Photo: Russian nuclear submarine conducts training exercise on November 21, 2019. Credit: Russian Ministry of Defense

By Edward Lukas, for CEPA

Russia and China’s nukes are for show. Worry about their other weapons.

Russia showed off its nuclear triad last week, launching missiles from sea, land, and air as a reminder that, at least in nuclear terms, it is still a superpower. Clearly the rockets work; we assume that the warheads would too.

Though the weapons are modern, the effect is slightly archaic — rather like showing off cavalry charges. Nuclear warheads are all but unusable except as a response to (and thus a deterrent against) a nuclear attack. Modern international conflicts are fought on a different basis now and the Kremlin’s real arsenal involves other capabilities. They include assassinations, “money bombs” exploding inside another country’s political system, and information operations, not least involving the hacking and leaking of politically sensitive data. These and other “active measures” are part of a sophisticated, well exercised and constantly evolving arsenal. They are deployed whenever needed. Their use is unlikely to trigger an armed response — or indeed, in many cases, any response at all.

Russia and China use these arsenals systematically. An assassination is followed by an information attack (as in the attempted murder of the anti-corruption campaigner Alexei Navalny). A political influence operation is concealed within an energy infrastructure project, such as Nord Stream 2. Chinese spies steal technology and Chinese companies turn it into world-beating products. Chinese infrastructure abroad is used to collect data about foreigners for the use of Chinese intelligence services.

Nobody on the Russian or Chinese side complains about breaches of professional ethics; everyone is playing on the same team.

A big tactical advantage is that these weapons are secret. Attributing their source and intent is hard. Russia’s nuclear weapons are controlled by Vladimir Putin alone. But lots of people in Russia can order, and carry out, murders, hacks, or bribes. Free societies are inherently vulnerable. They allow people to do and say things that could reflect foreign interference, but that could also be authentic, spontaneous behavior. If you crack down hard on that, you lose the freedom you are trying to defend.

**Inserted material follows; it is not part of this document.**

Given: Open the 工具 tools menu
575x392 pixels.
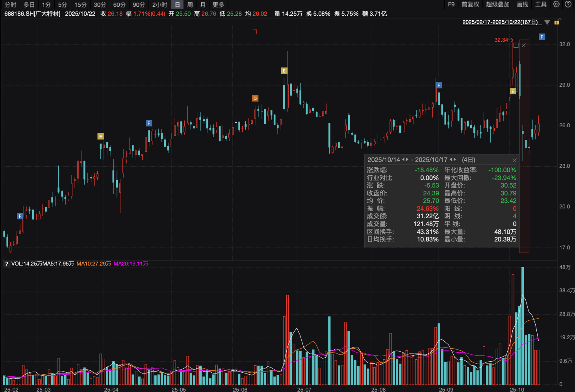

Secrecy stokes conflict and instability. Nuclear weapons can be paraded, drilled, and even scrutinized to show the other side that an attack will be fruitless. You cannot show off your cyber-weapons, assassins, or corrupt connections, because the adversary will immediately take precautions to prevent them from working.

The West has assets too. Hollywood, for example, helps make the United States into a cultural superpower. The Western financial system is almost essential for anyone wanting to move money around. The main technology companies are American. The best universities are still (just, mostly) in the advanced industrialized democracies. The Western political and economic system, for all its faults, retains magnetic powers of attraction. You don’t see many people risking their lives to reach Russia or China.

But we rarely if ever use these advantages as weapons. Imagine the protests in the West if the US government tried to persuade Hollywood to make films critical of the Chinese Communist Party (which it has not done for a decade). In the Western system, spies, police, prosecutors, judges, academics, journalists, and business executives rightly have clear ideas about what their job entails — and what is not permitted.

We can take counter-measures to boost our resilience, lifting the veils that protect dirty money and hardening our computers and networks. But we need to rethink deterrence too. Putin’s nukes are useless because he fears retaliation. What can we do to make him — and the Chinese Communist Party — feel the same way about their secret arsenals? Until we can answer that question, our foes will continue to use these weapons against us, and we will continue to lose.